Pourtant, il faut espérer que le secteur nucléaire reste public. D'abord, parce qu'il s'agit d'un secteur clé pour notre pays ; ensuite, parce que c'est une activité dangereuse dans laquelle l'impératif de sécurité doit primer sur celui de la rentabilité. Ensuite, parce que ce sont les Français qui ont investi depuis 60 ans et continuent de le faire par le biais de la recherche publique. Il n'existe donc aucune raison de faire cadeau de cet effort à des actionnaires privés, comme le gouvernement Villepin nous l'a imposé pour les autoroutes. Enfin parce que le caractère géostratégique du sujet rend impossible, sauf à être totalement déraisonnable, l'entrée au capital, à un niveau significatif, d'intérêts étrangers, en particulier non européens. "

"Sur le plan géopolitique, la prolifération nucléaire représente un risque majeur pour le monde, la menace terroriste demeurant toujours latente avec cette technologie. Entre l'éventualité du crash d'un avion sur une centrale et les trafics de matières fissiles permettant les bombes sales, toute une gamme de risques existe contre lesquels il est très difficile de lutter. "

"En définitive, la filière est prise à son propre piège, mais nous aussi. Car nous sommes les cobayes, mais également et dans tous les cas les payeurs finaux des investissements incontournables, même en cas de sortie du nucléaire. Nous aurons à payer plus et à risquer plus car, quels que soient désormais les choix, nous avons des centrales à démanteler sur le siècle et des déchets à garder sur des centaines voire des milliers d'années. "

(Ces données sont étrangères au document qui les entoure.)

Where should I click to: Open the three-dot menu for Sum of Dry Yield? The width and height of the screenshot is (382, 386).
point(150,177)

"Le débat, désormais, va devenir incontournable malgré les efforts du gouvernement. D'abord, parce que notre refus d'accepter des règles et un contrôle communautaires sur les stress tests va évidemment être contesté - en France comme en Europe. Ensuite, parce que nos voisins, eux, ont commencé librement à discuter du sujet et qu'ils vont étendre leurs investigations aux centrales frontalières qui pourraient les menacer : Fessenheim, Cattenom, Chooz notamment. Enfin, la question est maintenant planétaire. La France va-t-elle rester seule au monde à s'enferrer dans ses choix passés tandis que tous les autres pays seront plus sages ? "

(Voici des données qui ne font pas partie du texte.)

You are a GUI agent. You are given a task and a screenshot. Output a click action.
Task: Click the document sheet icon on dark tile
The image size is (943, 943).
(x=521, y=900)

"[Liste de présences croisées au sein des conseils d'administration].
On le voit, les liens entre EDF et Areva d'une part, les secteurs bancaire, énergétique et industriel d'autre part sont étroits et constituent un excellent moyen pour le nucléaire de défendre son point de vue. Il en va d'autant plus ainsi que dans ces conseils siègent des représentants de l'Etat au plus haut niveau, y compris le directeur de l'Agence de l'environnement et de la maîtrise de l'énergie (Ademe), chargée des économies d'énergie."